As for whether a lack of mobile or PC stalwarts on the E3 show floor is an issue, I don’t think it’s an issue for the ESA’s major financial contributors and E3’s big exhibitors. They really want the spotlight to themselves – to talk about the state and future of console gaming. It may mean that E3 is no longer a ‘state of the entire games industry’ show, as it was when console was a lot more of video games’ total spend – but that’s not something that your average player looking forward to Uncharted 4 has an issue with.

Sure, there were some nods to a non-‘console on TV’ future in there – especially a high-end ‘core market’-compatible one. Oculus did have a large booth tucked away in a corner, and there were a number of more experimental and increasingly well-formed VR demos, with PlayStation’s Morpheus and Microsoft’s Hololens AR device also on display.

And where is the core console game market going? The new consoles – at least Microsoft’s and Sony’s – appear to be selling well, but the willingness of PC games to get more diverse, more experimental and cheaper, is putting some pressure on the traditional console market. We’re seeing more flash sales on console, more attempts to transfer some of PC’s innovation (whether positive or negative!) to console with Microsoft’s Early Access-like ‘Xbox Game Preview’ program, and a general attempt to stabilize the economics of the business.

There’s a bit of a knife-edge to be walked here. Free to play and cheaper ‘pay once’ games on PC and mobile have changed sentiments about how much you should be paying for video game entertainment. And it’s difficult for console games to raise the maximum amount you can pay for them, because of (quite reasonable) core gamer sensitivity to F2P mechanics/payments, after paying a large sum for an existing game.

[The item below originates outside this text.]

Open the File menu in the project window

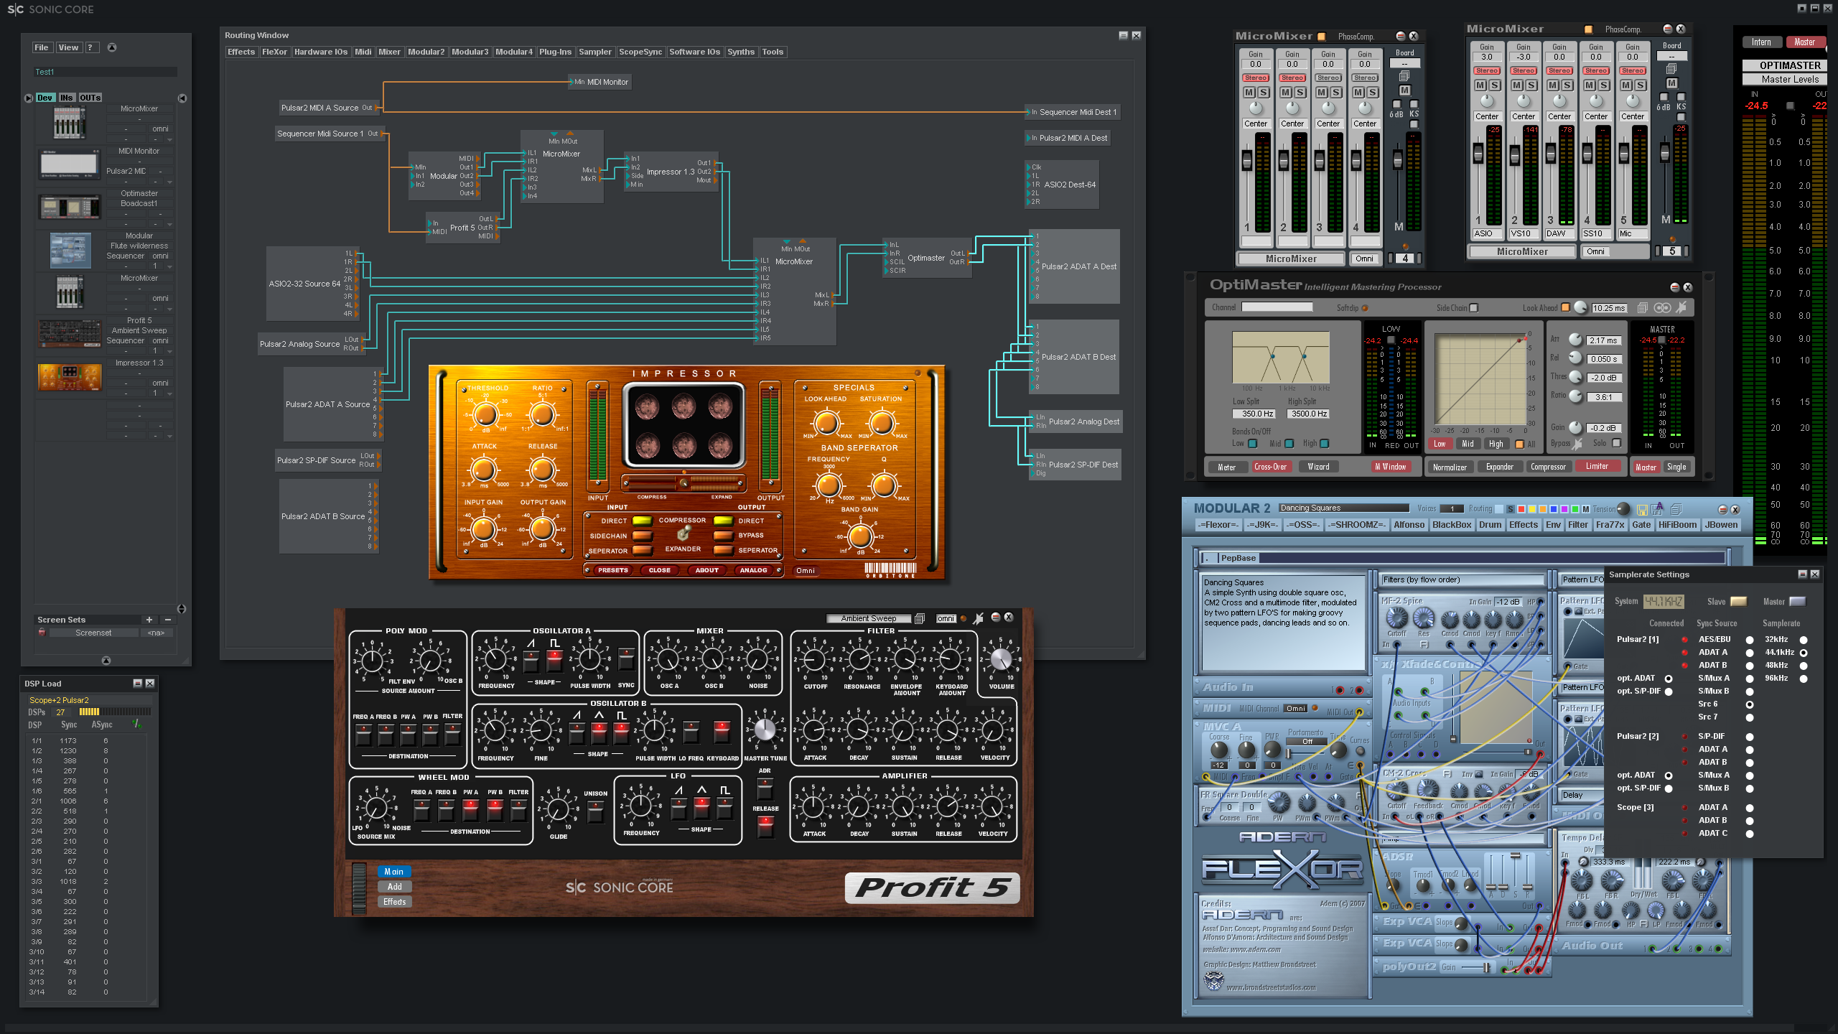pos(42,47)
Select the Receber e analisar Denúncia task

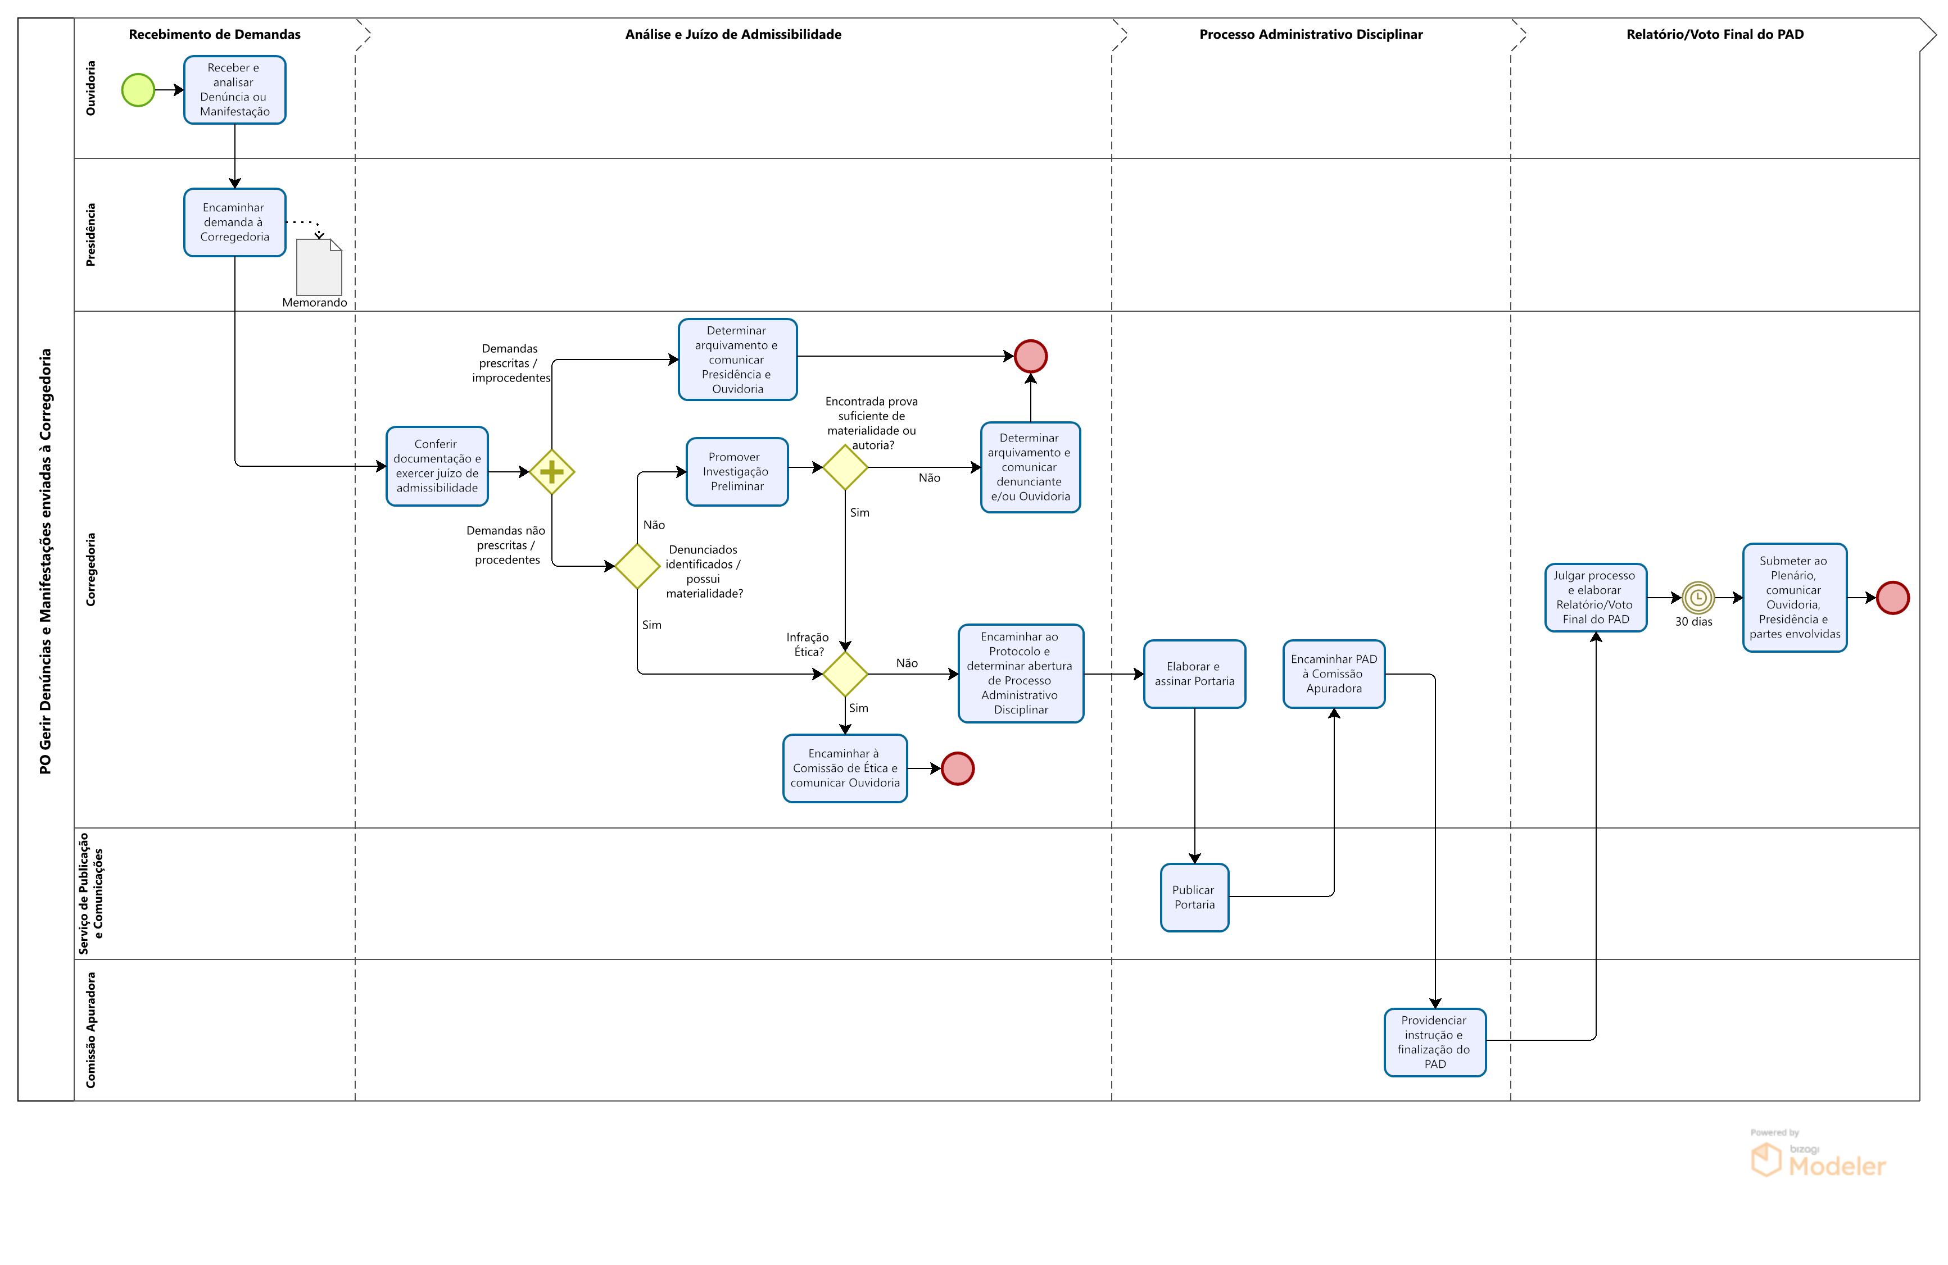[x=235, y=90]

So we’re getting prices creeping up on console Season Pass DLC, and almost WoW-expansion style monetization for Bungie’s Destiny, which is testing the very bleeding edge of lifetime pricing for a non-subscription console title. That’s only possible because Destiny is one of the most expensive games of all time, made by a high-quality team who are iterating an ever more-well crafted title.

These are problems that both publishers and players will have to listen to each other very, very carefully about in the future. And what I learned at E3 is that in many ways, console games are in rude, hit-driven health.

But in others, they’re clamoring to compete in a market where your cellphone and PC have cheaper (or even free!) video game entertainment, and as a midsized console game publisher, you’re only a couple of flops away from serious trouble if your games cost $50-$100 million each. It’s a strange time indeed.